Background: Bosentan is approved for use in adult patients with pulmonary arterial hypertension. The primary aim of the pharmacokinetic modeling was the provision of a systematic guidance for study design and enhanced understanding of pharmacokinetics across the entire pediatric age range.
Methods: A physiologically based pharmacokinetic model was developed for the pediatric population; starting from an adult model, the effects of body weight, age, and maturation of relevant metabolizing enzymes were incorporated to extrapolate the pharmacokinetics to children. A pediatric population pharmacokinetic model was developed to identify relevant covariates.

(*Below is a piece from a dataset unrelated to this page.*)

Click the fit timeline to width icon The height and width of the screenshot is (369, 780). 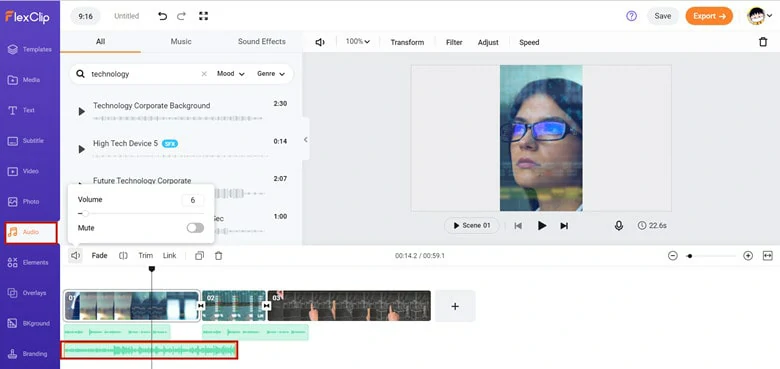click(767, 256)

Results: Based on model predictions, a dose of 0.5 mg/kg led to an exposure distinguishable from a dose of 2 mg/kg, and an additional blood sampling time point at 2 h (the predicted time of maximum concentration) allowed more precise estimation of bosentan exposure in children. The lower exposure observed in children compared with adults could be explained by maturation-related changes in clearance. Clinical data confirmed the model predictions.

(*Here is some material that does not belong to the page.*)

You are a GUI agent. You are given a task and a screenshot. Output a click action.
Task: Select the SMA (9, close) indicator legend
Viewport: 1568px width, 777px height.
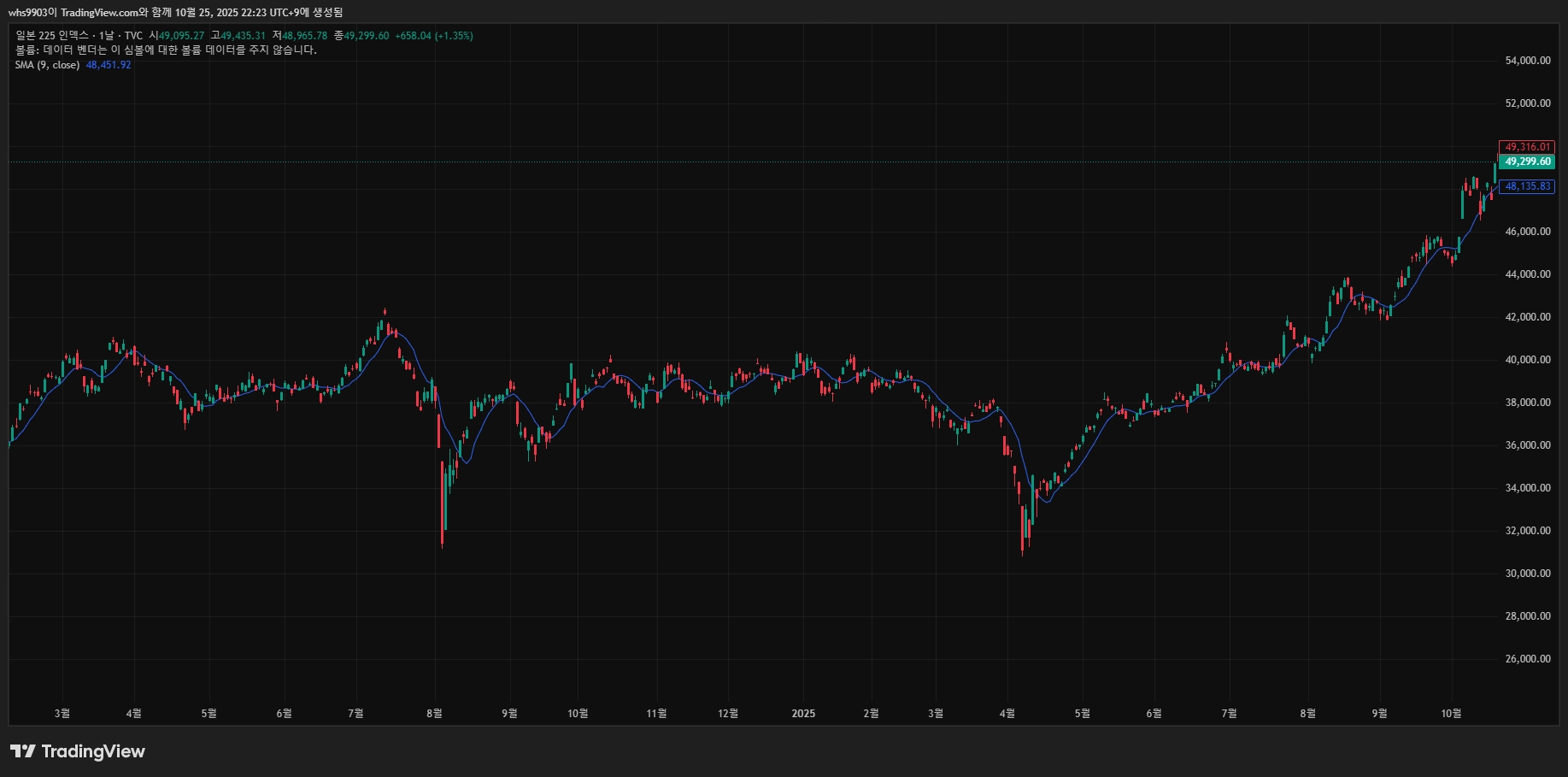click(x=47, y=65)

Conclusions: Maturational changes in drug clearance and developmental changes in body weight were identified as key elements of bosentan pharmacokinetics in pediatric patients. Estimating bosentan exposure using physiologically based and population pharmacokinetic modeling and simulation supported dose selection in pediatric patients. Model-based exposure estimates helped in reducing the number of the youngest pediatric patients to be studied. Pharmacokinetic models can provide a systematic guidance for study design and enhanced understanding of pharmacokinetics across the entire pediatric age range.